Portez le sous-ensemble non classique, en tirant une boîte rectangulaire vers le bas à partir du bord inférieur du sous-ensemble intermédiaire, en sélectionnant toutes les cellules au bas de la population. Sous affichage, sélectionnez, affichez les fréquences de la porte, afin de déterminer le pourcentage de chaque sous-ensemble de monocytes. Enfin, sélectionnez les cellules de chaque sous-ensemble de monocytes.

Modifiez les paramètres de dropdown pour créer un histogramme pour chaque sous-ensemble de monocytes, affichant chaque marqueur. Ensuite, calculez le degré d’expression, en utilisant la moyenne médiane ou géométrique, tel que décrit dans le protocole de texte. Des populations de monocytes fermées avec succès sont montrées ici.

Et les proportions sont en ligne avec celles de la littérature. Les proportions de cet échantillon ont été calculées comme étant 88,1 % classiques, 4,33 % intermédiaires et 7,49 % non classiques. En évaluant la position relative d’autres populations, il est clair que les lymphocytes T et les neutrophiles montrés ici en bleu, suivent bien en dehors du monocyte, forme inversée l, sur une parcelle CD16/CD14.

Cependant, les cellules tueuses naturelles et les populations de cellules B, montrées ici en bleu, se chevauchaient avec la population non classique de monocytes. Les cartes thermiques confirmant que les types de cellules contaminantes ont été supprimées, sont affichées ici. Les cellules tueuses naturelles ont été fermées par l’étape CD16 HLA-DR, tandis que les cellules B ont été fermées par l’étape CD/14 HLA-DR.

L’expression des marqueurs M1 et M2 en bleu, par rapport à leurs commandes d’isotype en rouge, sont affichées ici.
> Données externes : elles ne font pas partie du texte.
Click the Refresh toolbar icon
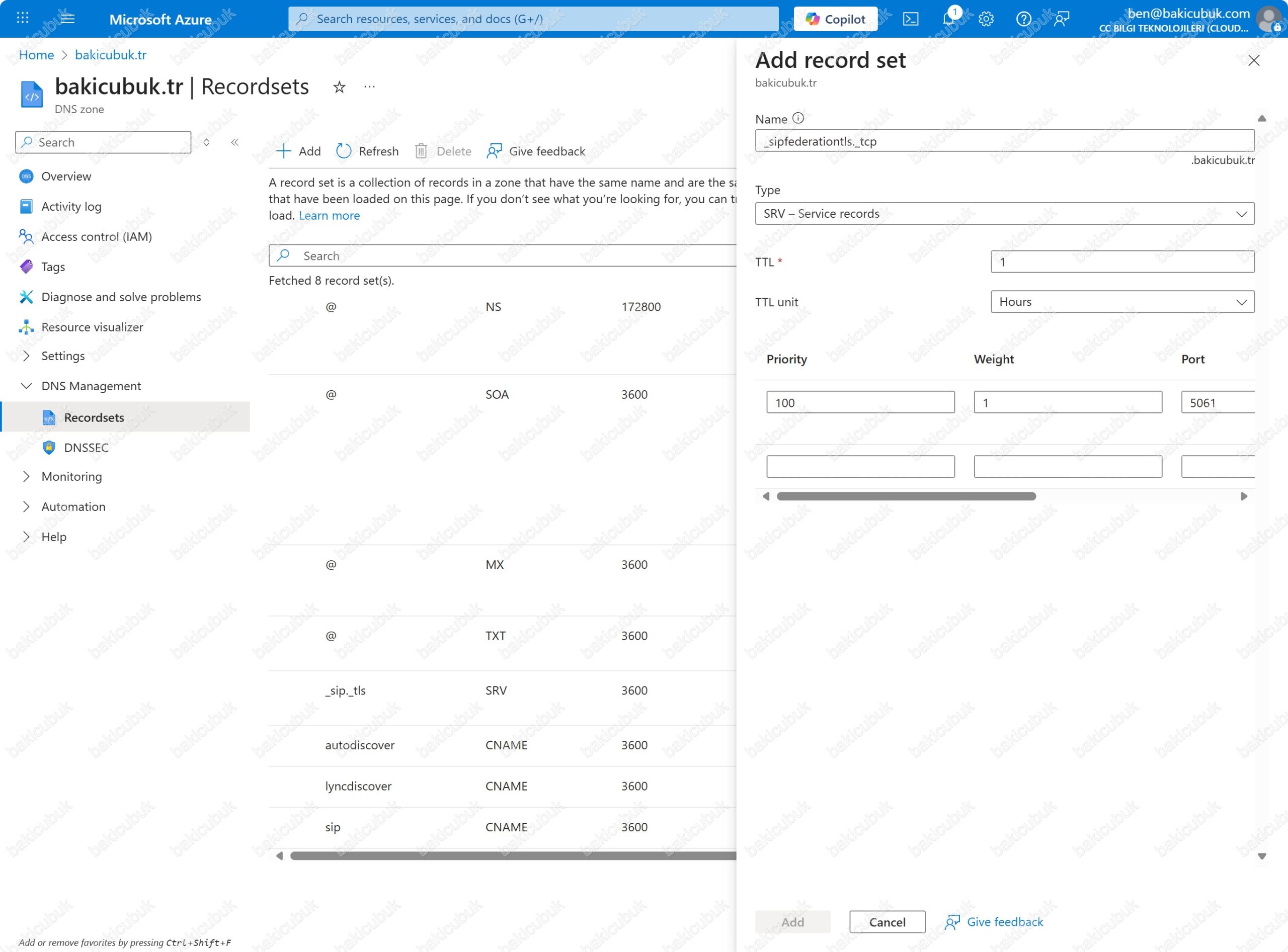 pos(344,151)
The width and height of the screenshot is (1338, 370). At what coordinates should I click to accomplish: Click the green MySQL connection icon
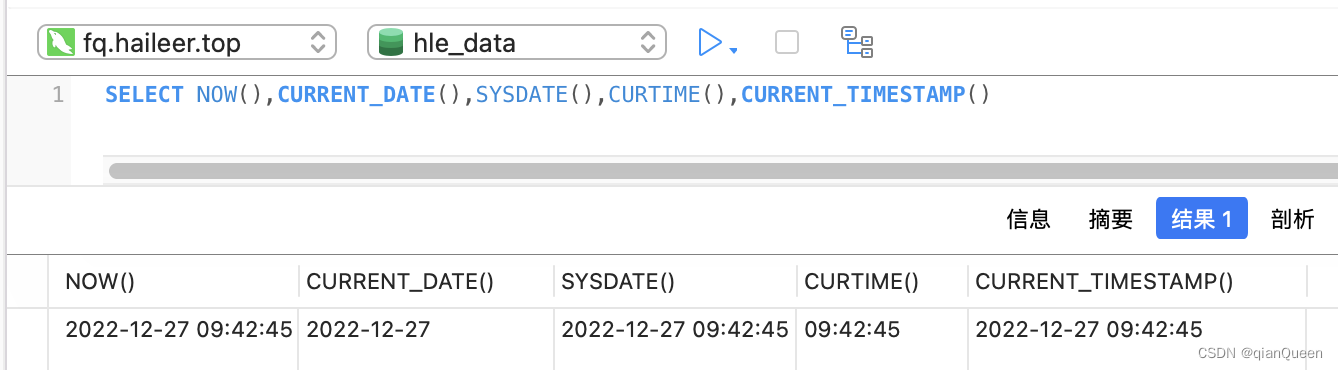tap(62, 43)

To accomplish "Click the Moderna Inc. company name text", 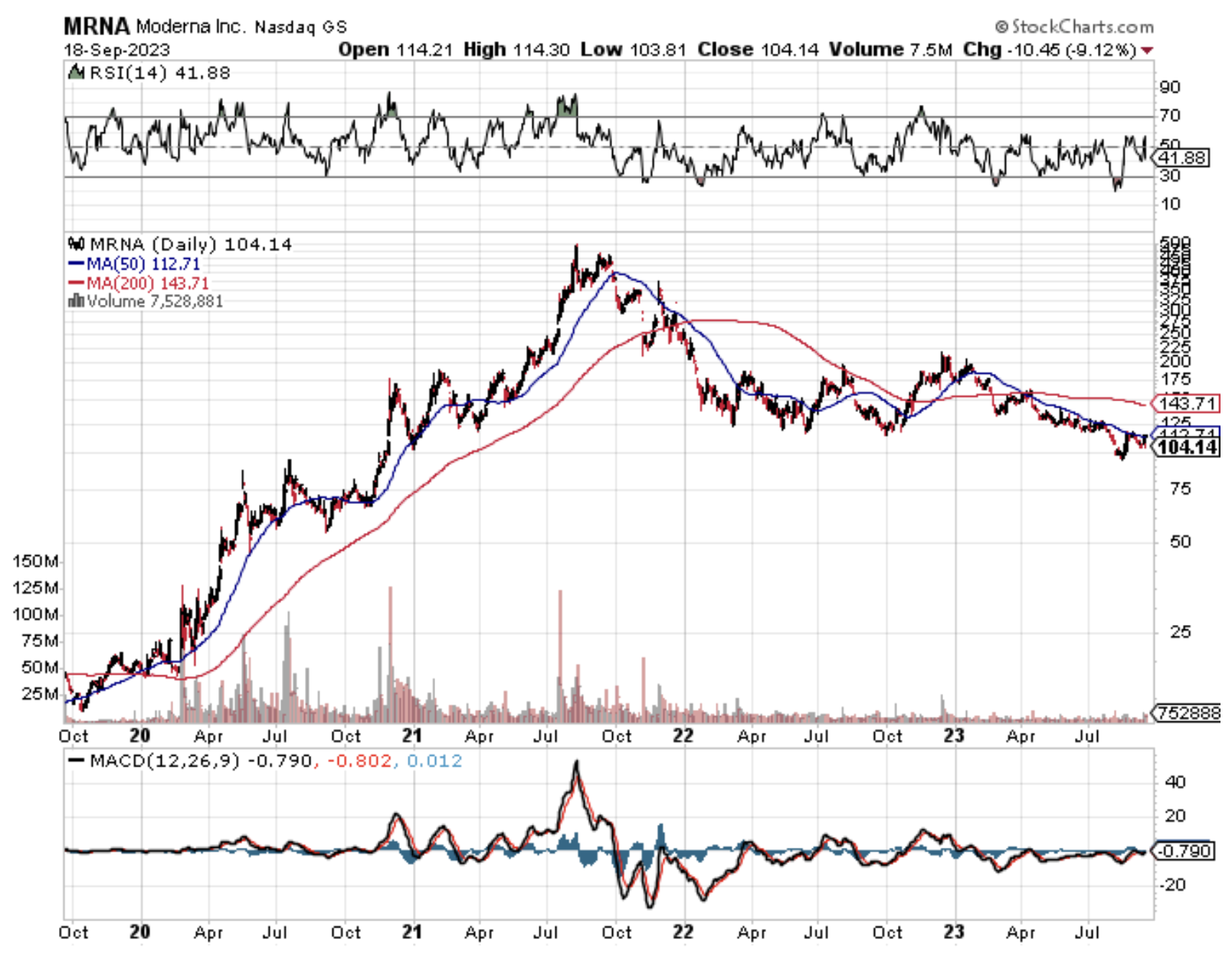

CD120b un marqueur M1, montre un changement clair au-dessus de son contrôle isotype, pour tous les sous-ensembles de monocytes. C’est également le cas du CD93, un marqueur M2, l’expression étant plus élevée en classique, modérée sur les intermédiaires et faible sur non classique.

Tout en essayant cette procédure, il est important de se rappeler de s’assurer que les cellules contaminantes sont fermées, car elles peuvent autrement contribuer à l’expression quantifiée. Après cette procédure, d’autres marqueurs peuvent être examinés. Afin de répondre à d’autres questions, telles que, comment l’expression des marqueurs monocytes change dans la maladie.

N’oubliez pas que le travail avec le sang humain et le formaldéhyde peut être dangereux, et donc des précautions telles que, l’équipement de protection individuelle, et l’utilisation d’une hotte de danger biologique, devraient toujours être prises lors de l’exécution de cette procédure.